All the doors I closed one time will open up again

Continuing my trip back through the 1986 album charts

20/07/86 : Back In The High Life - Steve Winwood


Like Robert Palmer, this is another album that I remember enjoying the singles I heard but being somewhat mystified as to who was buying it - I'm expecting this to sound very similar.

The album opens with "Higher Love" which was a track I'd completely forgotten about, but it's got a lovely clean sound to it (even if it does go on far too long). I also particularly like the title track - the rest of it is OK, but kinda fades together somewhat. It all has quite a Genesis-y feel to it (which has lead me to wonder why I never consider who was buying their albums) - I didn't mind it, but he could have done with some guidance on the length of his tracks because the shortest one is 5:21.

We're at #8 in the charts on his third week of a fifteen week run, with this being as high as it got. Which sounds like a pretty decent run for the lad, but somehow he managed another six runs across '87 giving him another 27 weeks in the chart - which just seems very odd indeed. The top five in the chart this week were Madonna, Wham!, QueenEurythmics and Chris de Burgh and the highest new entry was Samantha Fox (#17 - about to start a ten week run in the charts!).

Wikipedia has an unexpectedly huge amount on the album (269 milliPeppers) and having looked at it, I'm not entirely sure what it's all about. There are quite a few noteworthy people involved in the album - Nile Rodgers, Chaka Khan, James Taylor, James Ingram and Jocelyn Brown all jumped out at me, but I didn't know John "JR" Robinson who is a session drummer who has played on a load of things over the years - he's got an impressive CV! Back to the album, it was well received by the critics and was nominated for seven Grammy awards, with the album winning Best Engineered Non-classical (it does sound very good) and "Higher Love" winning Record Of The Year and Best Pop Vocal Performance. 
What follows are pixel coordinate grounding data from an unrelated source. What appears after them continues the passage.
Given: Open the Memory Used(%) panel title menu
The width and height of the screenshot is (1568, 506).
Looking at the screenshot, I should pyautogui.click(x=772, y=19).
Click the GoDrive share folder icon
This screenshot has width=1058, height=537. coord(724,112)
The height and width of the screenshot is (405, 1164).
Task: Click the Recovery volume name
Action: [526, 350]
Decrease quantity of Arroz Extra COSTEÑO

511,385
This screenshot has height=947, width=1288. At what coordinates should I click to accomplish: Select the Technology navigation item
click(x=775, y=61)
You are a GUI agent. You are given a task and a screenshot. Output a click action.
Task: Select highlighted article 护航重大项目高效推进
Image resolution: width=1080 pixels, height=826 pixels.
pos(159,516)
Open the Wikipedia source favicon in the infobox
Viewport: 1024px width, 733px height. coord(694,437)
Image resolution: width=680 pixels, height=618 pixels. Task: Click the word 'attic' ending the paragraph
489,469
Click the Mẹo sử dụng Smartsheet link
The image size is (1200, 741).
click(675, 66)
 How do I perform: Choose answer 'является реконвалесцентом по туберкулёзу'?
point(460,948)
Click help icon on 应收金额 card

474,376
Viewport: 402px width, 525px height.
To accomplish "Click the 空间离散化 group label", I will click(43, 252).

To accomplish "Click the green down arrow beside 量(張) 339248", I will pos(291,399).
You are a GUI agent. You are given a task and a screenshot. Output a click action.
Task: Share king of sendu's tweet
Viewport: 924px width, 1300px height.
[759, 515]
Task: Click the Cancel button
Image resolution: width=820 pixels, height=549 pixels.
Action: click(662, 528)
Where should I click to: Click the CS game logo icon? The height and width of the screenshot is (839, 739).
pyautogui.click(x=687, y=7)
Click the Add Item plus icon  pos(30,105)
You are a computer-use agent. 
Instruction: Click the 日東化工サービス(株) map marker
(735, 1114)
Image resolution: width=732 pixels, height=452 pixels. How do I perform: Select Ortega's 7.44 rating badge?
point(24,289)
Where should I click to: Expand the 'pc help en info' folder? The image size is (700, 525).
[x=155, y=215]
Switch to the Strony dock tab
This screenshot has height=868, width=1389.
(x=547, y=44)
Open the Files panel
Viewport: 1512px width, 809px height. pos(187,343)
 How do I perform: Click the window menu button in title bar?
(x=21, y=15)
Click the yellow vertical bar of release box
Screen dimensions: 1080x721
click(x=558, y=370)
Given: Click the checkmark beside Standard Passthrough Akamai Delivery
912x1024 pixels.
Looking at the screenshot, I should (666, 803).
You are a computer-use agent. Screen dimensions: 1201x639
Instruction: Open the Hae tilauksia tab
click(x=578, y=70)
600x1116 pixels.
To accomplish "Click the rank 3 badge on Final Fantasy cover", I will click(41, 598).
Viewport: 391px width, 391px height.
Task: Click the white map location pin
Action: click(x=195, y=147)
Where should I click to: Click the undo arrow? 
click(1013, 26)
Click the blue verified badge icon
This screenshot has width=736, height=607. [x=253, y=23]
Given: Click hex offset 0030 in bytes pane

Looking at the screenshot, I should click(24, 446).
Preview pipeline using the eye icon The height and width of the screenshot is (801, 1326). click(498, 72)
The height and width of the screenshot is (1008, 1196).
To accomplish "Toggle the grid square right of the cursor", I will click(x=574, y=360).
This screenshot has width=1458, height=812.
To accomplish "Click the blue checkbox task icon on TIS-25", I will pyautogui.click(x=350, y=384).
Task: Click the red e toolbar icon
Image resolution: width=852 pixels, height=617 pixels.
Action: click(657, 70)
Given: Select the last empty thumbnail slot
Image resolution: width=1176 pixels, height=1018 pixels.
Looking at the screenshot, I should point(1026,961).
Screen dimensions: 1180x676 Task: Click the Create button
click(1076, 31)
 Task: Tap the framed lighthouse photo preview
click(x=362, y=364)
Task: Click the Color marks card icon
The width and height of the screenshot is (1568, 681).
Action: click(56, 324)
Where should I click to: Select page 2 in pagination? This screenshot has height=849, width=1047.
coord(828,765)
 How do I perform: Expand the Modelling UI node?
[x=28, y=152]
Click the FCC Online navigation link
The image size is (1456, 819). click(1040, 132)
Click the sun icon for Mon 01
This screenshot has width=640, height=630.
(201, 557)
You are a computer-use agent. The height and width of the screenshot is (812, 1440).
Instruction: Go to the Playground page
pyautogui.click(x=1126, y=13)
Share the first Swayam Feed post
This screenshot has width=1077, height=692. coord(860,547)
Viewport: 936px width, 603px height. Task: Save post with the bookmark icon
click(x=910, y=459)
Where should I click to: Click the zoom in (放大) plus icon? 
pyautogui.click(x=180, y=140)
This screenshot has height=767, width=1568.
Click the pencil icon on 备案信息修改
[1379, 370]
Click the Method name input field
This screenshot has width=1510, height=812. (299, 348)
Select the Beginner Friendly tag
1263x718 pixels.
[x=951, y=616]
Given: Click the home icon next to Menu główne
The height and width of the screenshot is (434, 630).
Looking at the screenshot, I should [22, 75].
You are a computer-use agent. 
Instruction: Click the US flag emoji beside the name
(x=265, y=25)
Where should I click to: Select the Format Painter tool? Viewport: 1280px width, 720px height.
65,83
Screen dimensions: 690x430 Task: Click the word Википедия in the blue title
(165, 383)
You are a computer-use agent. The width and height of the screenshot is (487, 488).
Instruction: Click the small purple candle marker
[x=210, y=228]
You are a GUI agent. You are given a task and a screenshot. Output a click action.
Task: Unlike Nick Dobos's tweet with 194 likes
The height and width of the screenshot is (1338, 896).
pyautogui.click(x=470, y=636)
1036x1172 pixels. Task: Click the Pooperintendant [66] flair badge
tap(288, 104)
Commercially, it did pretty well - somewhat surprisingly (given he's English, which I always forget) it did better in the US than it did here, getting to #3, but I guess it is a pretty US kinda sound. His entry is pretty interesting - the man has done a LOT in his time, having had fourteen top twenty album either solo or as part of The Spencer Davis Group, Traffic or Blind Faith and he's also been a session musician on some interesting albums for artists including Jimi Hendrix, Lou Reed, Vivian Stanshall, Toots & The Maytals, John Martyn, George Harrison, Talk Talk, Phil Collins, Paul Weller, Slash and Miranda Lambert - which suggests quite the versatility!

"Customers also listened to" Bruce Hornsby, Don Henley, Mr Mister and Peter Gabriel - I can see the similarities there. Steve feels like a "musician's musician" and there's a lot of skill on display here and some decent enough tunes, but it does feel like he could have done with someone to tell him when enough was enough.